Barnes & Noble originated in 1886 with a bookstore called Arthur Hinds & Company, located in the Cooper Union Building in New York City.[9][10] In the fall of 1886, Gilbert Clifford Noble, a then-recent Harvard graduate from Westfield, Massachusetts, was hired to work there as a clerk.[11] In 1894 Noble was made a partner, and the name of the shop was changed to Hinds & Noble.[12] In 1901 Hinds & Noble moved to 31-35 W. 15th Street.[13]
In 1917, Noble bought out Hinds and entered into a partnership with William Barnes, son of his old friend Charles; the name of the store was changed accordingly to Barnes & Noble.[14][15] Charles Barnes had opened a book-printing business in Wheaton, Illinois in 1873; William Barnes divested himself of his ownership interest in his father's firm just before his partnership with Noble and it would go on to become Follett Corporation. Although the flagship store once featured the motto "founded in 1873," the C.M. Barnes-Wilcox Company never had any connection to Barnes & Noble other than the fact that both were partly owned (at different times) by William Barnes.
1930–1969[edit]
In 1930, Noble sold his share of the company to William Barnes' son John Wilcox Barnes.[16][17] Noble died on June 6, 1936, at the age of 72.[18] In the long history of the bookstore, the namesake partnership was a brief interlude of thirteen years.

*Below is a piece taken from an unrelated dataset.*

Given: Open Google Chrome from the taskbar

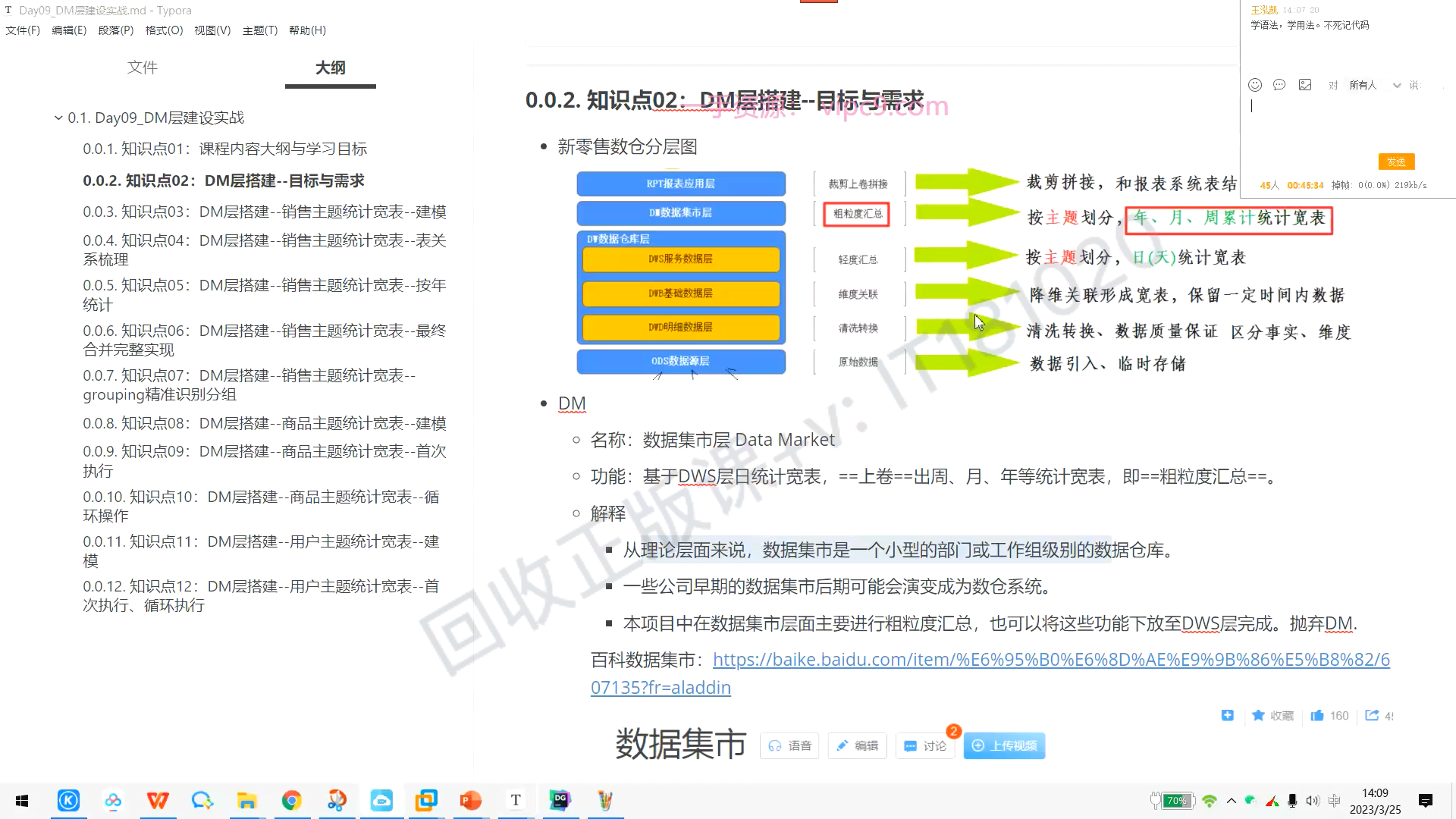Looking at the screenshot, I should (x=291, y=800).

Barnes & Noble's former flagship store at 105 Fifth Avenue in Manhattan, New York has been operating since 1932.
In 1932, at the height of the Great Depression, the bookstore was moved to a flagship location on 18th Street and Fifth Avenue,[19] which served as such until it closed in 2014. The Noble family retained ownership of an associated publishing business and Barnes & Noble opened a new publishing division in 1931.[17] In 1940, the store was one of the first businesses to feature Muzak; it underwent a major renovation the following year.[20] That decade the company opened stores in Brooklyn and Chicago.[21] William Barnes died in 1945 at the age of 78 and his son John Wilcox Barnes assumed full control.[21] The company underwent a significant expansion in the 1950s and 1960s, opening an additional retail store on Twenty-third Street in Manhattan and shops near the City University of New York, Harvard and other Northeast college campuses.[22]